I use Copilot from time to time as well, but Claude's my go-to. I also read the TLDR newsletters religiously to keep up with what's moving in the industry, and I'll dig into their site when something catches my eye. I'm naturally curious. If there's a new tool or a new way of doing something, I'll try it. Most of the time it's noise. Occasionally it's genuinely useful. But you don't find out which is which unless you actually have a go.

That curiosity was always there, but this module gave it direction. Before it, I was aware AI existed (hard not to be when every other LinkedIn post is about it). After it, I understood enough to have an actual opinion. To ask better questions in conversations about AI. To spot where it could genuinely add value on a project versus where it's being crowbarred in because someone read an article and got excited. That feels like a meaningful shift for a PM, because we're increasingly going to be the people in the room who have to make practical decisions about this stuff on live projects with real budgets and real consequences.

The unsexy thing that actually determines whether your project works

The other part of this module that properly stuck with me was data. I know. Incredibly glamorous. But this is the bit nobody wants to talk about, and it's honestly the bit that matters most.

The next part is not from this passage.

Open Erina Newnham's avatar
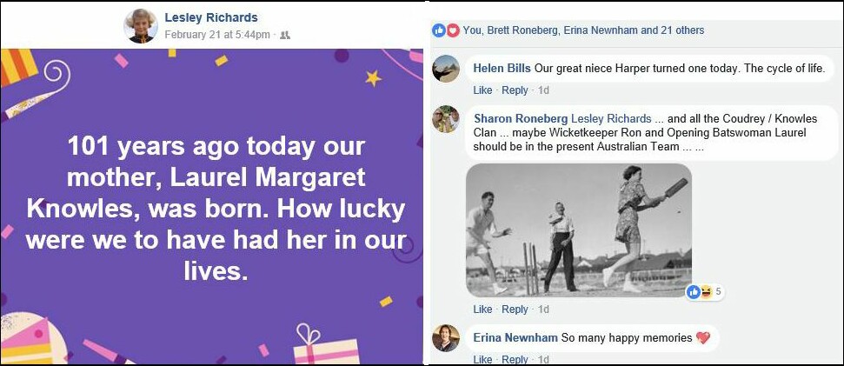 [x=446, y=337]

On one of my projects, we lost entire sprints to data cleansing. Not building features. Not shipping things clients could see. Cleaning data. Because the foundations weren't in place and nobody had properly accounted for the effort in the plan. It's the kind of work that never makes it into the case study or the project highlight reel, but it's what actually determines whether your fancy AI tool, your reporting dashboard, or your new feature works properly or falls over on day one.

Data isn't someone else's problem. If you're managing the delivery, it's your problem — because when the data's wrong, everything downstream is wrong and you're the one explaining to the client why things are slipping.

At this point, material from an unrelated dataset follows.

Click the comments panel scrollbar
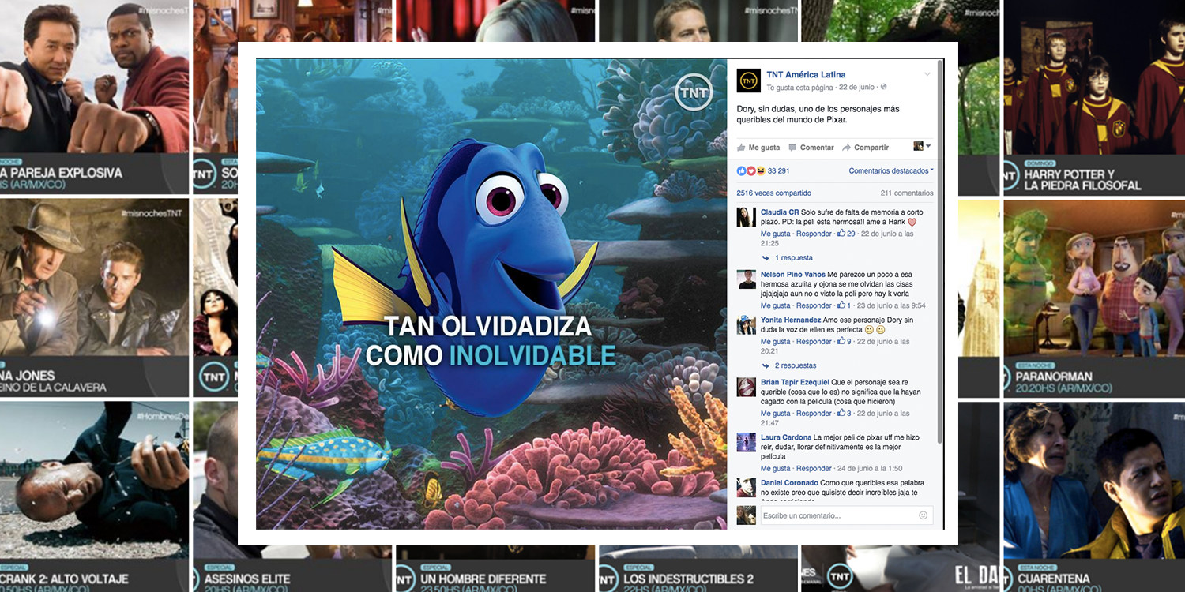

This module completely reframed how I think about data. Not as a technical problem that the developers sort out, but as a strategic asset that needs governance, ownership, and deliberate investment from the start. Data isn't someone else's problem. If you're managing the delivery, it's your problem, because when the data's wrong, everything downstream is wrong and you're the one explaining to the client why things are slipping.

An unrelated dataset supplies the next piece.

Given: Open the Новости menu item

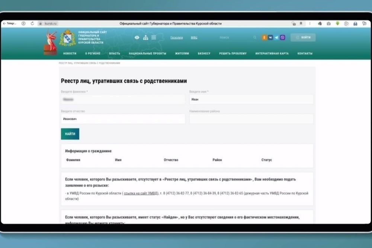Looking at the screenshot, I should (70, 54).
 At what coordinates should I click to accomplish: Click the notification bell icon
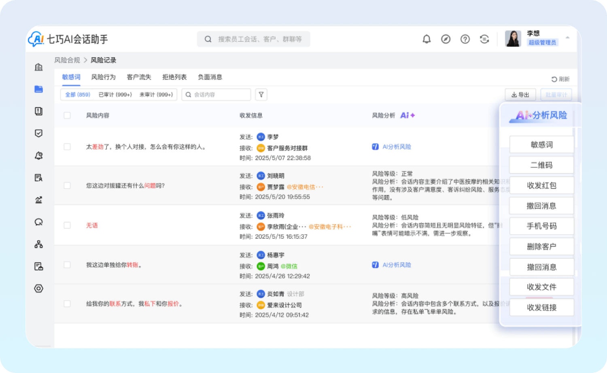[427, 39]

It's one of the reasons I've become quite data-driven in how I manage projects now. I pull metrics from Azure DevOps — cycle times, throughput, work in progress, all the usual stuff. But I also build my own tracking and reporting on top of that. Not because I don't trust the tooling, but because the out-of-the-box metrics don't always tell the story you need for a specific client or a specific conversation. Sometimes you need to shape the data yourself to make a point land.

When I walk into a stakeholder meeting now, I'm backing up recommendations with evidence, not gut feel. If I'm saying we need to adjust scope or push a deadline, I've got the numbers to show why. That shift — from opinion-led to evidence-led — started in this module. And it's probably the single most practical thing I took from it.

Why this module matters more than the name suggests

Contemporary Issues sounds like a module you endure rather than enjoy. I get it. But for me, it was the one that connected the academic side of the degree to the actual industry I work in, right now, in real time.

The AI landscape changes weekly. I'm not exaggerating. Working practices are still evolving. Data governance is becoming a genuine differentiator, not just a compliance checkbox. Sustainability is creeping into procurement criteria in ways that will catch people off guard if they're not paying attention.

As a Delivery Manager, I can't afford to coast on what I knew six months ago. This module was the thing that made me start actively keeping up — not just skimming headlines but actually thinking about what these shifts mean for my projects, my clients, and my own career.

I'm still learning. That's kind of the whole point. But at least now I know what I'm looking for and, more importantly, I know what questions to ask when I find it.